2025-03-04 #caldav #desing #oauth #pimsync

One of the most popular features present in vdirsyncer and still missing in pimsync is support for Google’s CalDAV service. While CalDAV itself is standard, Google’s implementation is unique in a couple fo ways (while still technically being standards-compliant).

There are two major differences that tools like pimsync and vdirsyncer need to keep in mind.

Calendar paths

The first is not a big deal, and relates to how Google defines the paths for each calendar. Most servers host all of a users’s calendars under a single path, such as:

/users/hugo@whynothugo.nl/personal/
/users/hugo@whynothugo.nl/work/
/users/hugo@whynothugo.nl/travel/

Both vdirsyncer and pimsync follow a convention based on this: the last component in a calendar’s path is treated as its name, and is also used as a name for a local directory which mirrors that calendar.

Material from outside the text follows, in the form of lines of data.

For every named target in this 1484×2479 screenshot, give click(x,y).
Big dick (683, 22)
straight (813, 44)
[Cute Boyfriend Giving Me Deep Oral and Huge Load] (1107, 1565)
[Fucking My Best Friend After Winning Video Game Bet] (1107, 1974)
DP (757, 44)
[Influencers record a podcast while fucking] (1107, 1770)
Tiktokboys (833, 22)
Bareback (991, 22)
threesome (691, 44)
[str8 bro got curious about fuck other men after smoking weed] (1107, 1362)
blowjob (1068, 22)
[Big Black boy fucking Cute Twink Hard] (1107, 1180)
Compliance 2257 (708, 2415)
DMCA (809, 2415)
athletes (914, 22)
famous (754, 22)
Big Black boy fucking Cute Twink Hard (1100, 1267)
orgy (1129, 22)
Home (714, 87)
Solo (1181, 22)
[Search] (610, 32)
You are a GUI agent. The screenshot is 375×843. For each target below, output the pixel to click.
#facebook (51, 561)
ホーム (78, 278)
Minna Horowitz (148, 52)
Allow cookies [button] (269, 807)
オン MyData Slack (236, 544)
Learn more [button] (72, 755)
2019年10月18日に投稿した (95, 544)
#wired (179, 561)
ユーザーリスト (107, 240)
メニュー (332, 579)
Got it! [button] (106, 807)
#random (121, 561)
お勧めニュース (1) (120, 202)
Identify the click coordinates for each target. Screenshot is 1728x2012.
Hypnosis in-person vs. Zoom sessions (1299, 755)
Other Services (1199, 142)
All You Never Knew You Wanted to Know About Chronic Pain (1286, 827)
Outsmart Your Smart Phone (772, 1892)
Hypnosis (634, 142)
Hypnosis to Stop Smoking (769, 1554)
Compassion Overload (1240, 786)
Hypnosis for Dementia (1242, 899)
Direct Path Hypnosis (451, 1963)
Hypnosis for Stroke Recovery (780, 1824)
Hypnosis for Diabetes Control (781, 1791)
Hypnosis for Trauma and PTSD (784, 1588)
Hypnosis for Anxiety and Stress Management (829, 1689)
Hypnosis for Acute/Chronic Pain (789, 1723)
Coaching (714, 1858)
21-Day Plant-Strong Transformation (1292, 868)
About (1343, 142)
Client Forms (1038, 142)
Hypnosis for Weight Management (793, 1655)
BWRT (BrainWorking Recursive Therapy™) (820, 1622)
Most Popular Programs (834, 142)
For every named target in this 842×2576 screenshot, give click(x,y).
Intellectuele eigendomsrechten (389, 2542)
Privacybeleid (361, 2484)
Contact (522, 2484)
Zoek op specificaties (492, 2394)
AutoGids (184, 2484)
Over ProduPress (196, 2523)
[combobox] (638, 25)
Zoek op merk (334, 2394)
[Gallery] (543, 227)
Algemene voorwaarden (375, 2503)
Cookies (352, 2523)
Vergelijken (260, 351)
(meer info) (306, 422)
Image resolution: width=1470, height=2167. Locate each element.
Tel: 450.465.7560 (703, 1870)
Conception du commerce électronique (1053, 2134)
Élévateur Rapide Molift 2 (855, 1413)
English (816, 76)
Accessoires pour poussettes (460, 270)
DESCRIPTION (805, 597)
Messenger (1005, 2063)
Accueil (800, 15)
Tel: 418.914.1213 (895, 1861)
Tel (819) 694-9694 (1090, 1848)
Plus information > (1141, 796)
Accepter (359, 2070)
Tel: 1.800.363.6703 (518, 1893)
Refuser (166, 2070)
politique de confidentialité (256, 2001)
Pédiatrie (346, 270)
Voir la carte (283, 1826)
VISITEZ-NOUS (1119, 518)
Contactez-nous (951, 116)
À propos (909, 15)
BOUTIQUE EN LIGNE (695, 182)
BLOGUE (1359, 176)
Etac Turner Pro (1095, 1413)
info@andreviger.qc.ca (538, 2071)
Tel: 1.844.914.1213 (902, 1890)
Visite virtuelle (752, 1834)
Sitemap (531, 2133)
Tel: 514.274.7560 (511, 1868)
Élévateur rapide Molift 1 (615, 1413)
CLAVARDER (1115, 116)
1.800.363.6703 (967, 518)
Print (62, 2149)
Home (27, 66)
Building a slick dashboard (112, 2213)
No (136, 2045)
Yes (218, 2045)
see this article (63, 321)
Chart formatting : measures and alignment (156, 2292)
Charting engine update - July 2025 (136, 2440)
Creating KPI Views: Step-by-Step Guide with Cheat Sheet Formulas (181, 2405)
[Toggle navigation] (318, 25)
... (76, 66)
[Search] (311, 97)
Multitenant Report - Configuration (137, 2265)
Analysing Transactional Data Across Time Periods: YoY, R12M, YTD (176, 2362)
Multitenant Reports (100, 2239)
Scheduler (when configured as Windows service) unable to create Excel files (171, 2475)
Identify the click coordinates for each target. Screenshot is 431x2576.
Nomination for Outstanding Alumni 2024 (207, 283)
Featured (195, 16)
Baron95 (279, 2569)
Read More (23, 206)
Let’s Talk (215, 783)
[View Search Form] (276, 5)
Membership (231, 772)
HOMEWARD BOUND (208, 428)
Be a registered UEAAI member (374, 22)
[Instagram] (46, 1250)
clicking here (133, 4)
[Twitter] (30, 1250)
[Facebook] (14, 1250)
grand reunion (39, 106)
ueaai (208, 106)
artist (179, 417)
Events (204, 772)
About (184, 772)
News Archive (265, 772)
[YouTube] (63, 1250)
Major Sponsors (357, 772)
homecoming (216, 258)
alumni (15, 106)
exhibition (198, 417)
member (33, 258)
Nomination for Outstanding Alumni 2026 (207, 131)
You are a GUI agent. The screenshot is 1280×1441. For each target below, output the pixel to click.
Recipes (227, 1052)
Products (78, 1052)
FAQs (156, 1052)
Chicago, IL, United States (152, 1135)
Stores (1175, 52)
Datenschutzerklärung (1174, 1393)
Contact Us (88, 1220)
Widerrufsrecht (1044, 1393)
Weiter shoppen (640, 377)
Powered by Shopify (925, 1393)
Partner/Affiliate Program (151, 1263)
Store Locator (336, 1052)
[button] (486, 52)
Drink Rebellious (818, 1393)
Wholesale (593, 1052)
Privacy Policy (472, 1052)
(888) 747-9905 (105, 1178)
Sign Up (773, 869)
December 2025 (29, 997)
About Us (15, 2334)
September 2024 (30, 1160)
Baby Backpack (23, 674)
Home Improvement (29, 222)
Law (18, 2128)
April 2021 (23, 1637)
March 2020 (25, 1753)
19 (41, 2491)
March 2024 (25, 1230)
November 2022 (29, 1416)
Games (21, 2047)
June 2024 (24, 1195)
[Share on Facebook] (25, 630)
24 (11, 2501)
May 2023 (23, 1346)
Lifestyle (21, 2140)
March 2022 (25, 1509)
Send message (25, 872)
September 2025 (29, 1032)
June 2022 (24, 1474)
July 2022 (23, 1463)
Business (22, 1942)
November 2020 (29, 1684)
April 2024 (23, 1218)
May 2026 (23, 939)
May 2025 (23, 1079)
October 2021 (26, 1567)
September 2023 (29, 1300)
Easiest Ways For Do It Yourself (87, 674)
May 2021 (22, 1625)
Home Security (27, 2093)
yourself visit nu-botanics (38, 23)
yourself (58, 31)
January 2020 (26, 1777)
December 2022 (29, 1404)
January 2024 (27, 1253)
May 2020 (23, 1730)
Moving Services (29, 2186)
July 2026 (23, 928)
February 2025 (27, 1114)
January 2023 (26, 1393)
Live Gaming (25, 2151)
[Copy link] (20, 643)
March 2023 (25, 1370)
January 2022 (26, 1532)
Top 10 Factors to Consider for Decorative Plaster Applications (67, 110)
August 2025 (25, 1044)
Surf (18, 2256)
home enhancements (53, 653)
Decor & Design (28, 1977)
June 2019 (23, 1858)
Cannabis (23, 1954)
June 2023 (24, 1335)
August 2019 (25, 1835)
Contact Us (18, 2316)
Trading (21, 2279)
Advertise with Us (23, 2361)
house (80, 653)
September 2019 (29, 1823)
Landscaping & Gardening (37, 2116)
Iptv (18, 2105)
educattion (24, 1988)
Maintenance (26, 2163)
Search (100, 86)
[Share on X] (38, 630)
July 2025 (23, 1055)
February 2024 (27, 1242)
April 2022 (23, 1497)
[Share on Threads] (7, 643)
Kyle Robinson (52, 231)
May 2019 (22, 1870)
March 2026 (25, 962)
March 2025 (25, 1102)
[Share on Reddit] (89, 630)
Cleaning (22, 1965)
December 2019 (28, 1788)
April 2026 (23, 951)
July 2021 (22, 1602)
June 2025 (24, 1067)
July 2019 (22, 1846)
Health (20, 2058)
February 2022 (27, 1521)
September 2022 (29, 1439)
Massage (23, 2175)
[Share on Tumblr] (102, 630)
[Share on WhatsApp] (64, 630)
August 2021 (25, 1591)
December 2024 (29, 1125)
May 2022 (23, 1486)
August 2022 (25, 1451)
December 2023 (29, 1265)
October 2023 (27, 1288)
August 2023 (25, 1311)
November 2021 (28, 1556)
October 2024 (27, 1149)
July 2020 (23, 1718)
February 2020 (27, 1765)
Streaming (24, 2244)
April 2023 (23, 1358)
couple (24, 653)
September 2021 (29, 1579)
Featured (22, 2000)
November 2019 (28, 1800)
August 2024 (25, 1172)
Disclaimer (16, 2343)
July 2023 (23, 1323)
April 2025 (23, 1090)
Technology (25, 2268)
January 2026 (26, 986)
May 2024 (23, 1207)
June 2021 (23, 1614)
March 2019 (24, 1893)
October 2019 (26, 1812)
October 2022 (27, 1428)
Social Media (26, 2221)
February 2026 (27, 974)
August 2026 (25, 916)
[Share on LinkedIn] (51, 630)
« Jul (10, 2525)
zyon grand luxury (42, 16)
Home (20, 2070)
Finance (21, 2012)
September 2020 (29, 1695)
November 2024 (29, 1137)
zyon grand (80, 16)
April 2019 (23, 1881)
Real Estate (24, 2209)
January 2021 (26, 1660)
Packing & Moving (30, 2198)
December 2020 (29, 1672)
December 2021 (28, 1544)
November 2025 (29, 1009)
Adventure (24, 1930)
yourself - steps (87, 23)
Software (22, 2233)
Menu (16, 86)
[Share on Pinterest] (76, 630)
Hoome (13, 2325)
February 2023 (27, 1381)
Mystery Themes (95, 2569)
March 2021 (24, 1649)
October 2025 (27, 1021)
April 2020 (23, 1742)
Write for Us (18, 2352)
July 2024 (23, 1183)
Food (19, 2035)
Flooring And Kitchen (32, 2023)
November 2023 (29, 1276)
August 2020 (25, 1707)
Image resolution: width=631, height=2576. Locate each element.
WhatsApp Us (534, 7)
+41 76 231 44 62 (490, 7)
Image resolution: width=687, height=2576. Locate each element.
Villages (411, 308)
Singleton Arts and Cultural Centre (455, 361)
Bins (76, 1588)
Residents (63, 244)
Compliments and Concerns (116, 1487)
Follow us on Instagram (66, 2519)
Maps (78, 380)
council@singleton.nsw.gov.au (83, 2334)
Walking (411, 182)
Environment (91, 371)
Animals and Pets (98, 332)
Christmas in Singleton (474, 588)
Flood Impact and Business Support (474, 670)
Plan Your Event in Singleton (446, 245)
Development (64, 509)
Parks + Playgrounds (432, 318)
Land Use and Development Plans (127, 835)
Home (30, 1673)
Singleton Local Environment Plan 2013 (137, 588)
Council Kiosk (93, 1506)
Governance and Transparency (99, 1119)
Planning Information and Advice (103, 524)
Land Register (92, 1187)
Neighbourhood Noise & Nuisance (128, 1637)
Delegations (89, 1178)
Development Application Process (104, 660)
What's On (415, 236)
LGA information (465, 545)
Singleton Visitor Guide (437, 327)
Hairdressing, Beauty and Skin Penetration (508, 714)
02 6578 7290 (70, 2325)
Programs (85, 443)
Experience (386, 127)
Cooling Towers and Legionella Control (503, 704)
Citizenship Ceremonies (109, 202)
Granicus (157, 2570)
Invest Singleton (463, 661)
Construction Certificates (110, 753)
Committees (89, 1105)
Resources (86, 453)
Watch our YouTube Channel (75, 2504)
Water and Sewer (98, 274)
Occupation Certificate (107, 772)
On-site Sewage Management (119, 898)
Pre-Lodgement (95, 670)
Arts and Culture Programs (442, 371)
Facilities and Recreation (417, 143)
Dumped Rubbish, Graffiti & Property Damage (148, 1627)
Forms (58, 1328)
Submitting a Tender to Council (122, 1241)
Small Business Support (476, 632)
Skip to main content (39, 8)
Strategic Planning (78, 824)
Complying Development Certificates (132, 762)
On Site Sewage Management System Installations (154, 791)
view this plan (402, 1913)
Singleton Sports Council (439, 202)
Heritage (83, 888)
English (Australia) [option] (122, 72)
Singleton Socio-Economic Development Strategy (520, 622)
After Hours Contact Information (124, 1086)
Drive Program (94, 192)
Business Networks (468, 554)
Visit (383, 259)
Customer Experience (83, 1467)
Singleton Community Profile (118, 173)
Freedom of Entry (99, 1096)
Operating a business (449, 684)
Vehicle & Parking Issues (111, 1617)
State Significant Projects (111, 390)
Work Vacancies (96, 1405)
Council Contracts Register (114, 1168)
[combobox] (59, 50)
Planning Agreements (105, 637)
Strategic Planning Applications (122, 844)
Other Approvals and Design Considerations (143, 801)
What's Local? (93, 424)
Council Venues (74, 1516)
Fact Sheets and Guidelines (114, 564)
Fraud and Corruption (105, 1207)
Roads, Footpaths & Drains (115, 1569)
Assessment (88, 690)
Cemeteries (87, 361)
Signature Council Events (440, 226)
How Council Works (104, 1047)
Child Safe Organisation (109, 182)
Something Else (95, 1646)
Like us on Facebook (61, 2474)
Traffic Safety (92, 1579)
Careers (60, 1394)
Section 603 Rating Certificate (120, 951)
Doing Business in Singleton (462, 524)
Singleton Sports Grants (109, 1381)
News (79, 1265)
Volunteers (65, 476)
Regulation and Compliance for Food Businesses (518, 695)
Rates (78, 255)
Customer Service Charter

Google uses something that looks vaguely like so:

/user/some-user/calendars/aluMp7OOf2/events/
/user/some-user/calendars/GCmYjRTK1t/events/
/user/some-user/calendars/LZ81HRKLRv/events/

Note that each calendar is a collection named “events” and is itself contained in a collection with a unique name.

Vdirsyncer implements Google support as a special type of storage, and uses the second-to-last component as the unique name for a calendar.

For pimsync, I intend to do something similar; I’ll implement a behaviour to use the second-to-last component as a calendar name, but leave this behind an independent configuration directive. This setting will automatically default to True if you’re syncing with https://www.googleapis.com, but shall also be usable in other settings where a similar behaviour is required.

OAuth instead of Basic Auth

Google only offers OAuth for authentication to their CalDAV services. The flow in this authentication mechanism is quite different from Basic Auth (and Digest Auth), which is what most other providers and implementation use.1

When using Basic authentication, a user simply provides a username and password, and pimsync uses that to authenticate itself.

When using Google’s flavour of CalDAV, the steps are a lot more:

  1. Obtain a client_id and client_secret via Google’s Web interface. For web-based services, the operator of the service provisions these credentials and users don’t need to deal with this, but for software that runs on a local host, end users need to do this themselves. This only needs to be done once, but can be quite off-putting and confusing for new users.2
  2. Configure pimsync with this client_id and client_secret and initiate the authentication flow. This opens a web-browser, where the user logs in through Google’s website.
  3. After logging in, the user is redirected to a URL they configured in step 1. Vdirsyncer runs an HTTP service in a local port to handle this redirection, but it’s always a source of issues when users are configuring a remote host which doesn’t expose arbitrary ports. The only flow usable by desktop applications was deprecated by Google some years ago without a usable substitute.
  4. Finally, pimsync can handle the tokens returned by Google to perform authentication. There are two tokens: one is used to authenticate requests and expires quite often. The other token is used to renew the first. Both of these need to be periodically persistent, which is what makes the whole mechanism stateful.

Personal thoughts on the situation

Personally, I’d suggest to folks to just stay away from Google and use some other hosting provider that isn’t contiguously campaigning against user’s digital rights and digital autonomy. But the reality is that a lot of folks simply don’t have a choice. The most typical scenario is one’s employer using Google Workspaces to coordinate internally. People who are in such situation simply need to access calendars on Google’s servers and don’t have any choice on their service provider.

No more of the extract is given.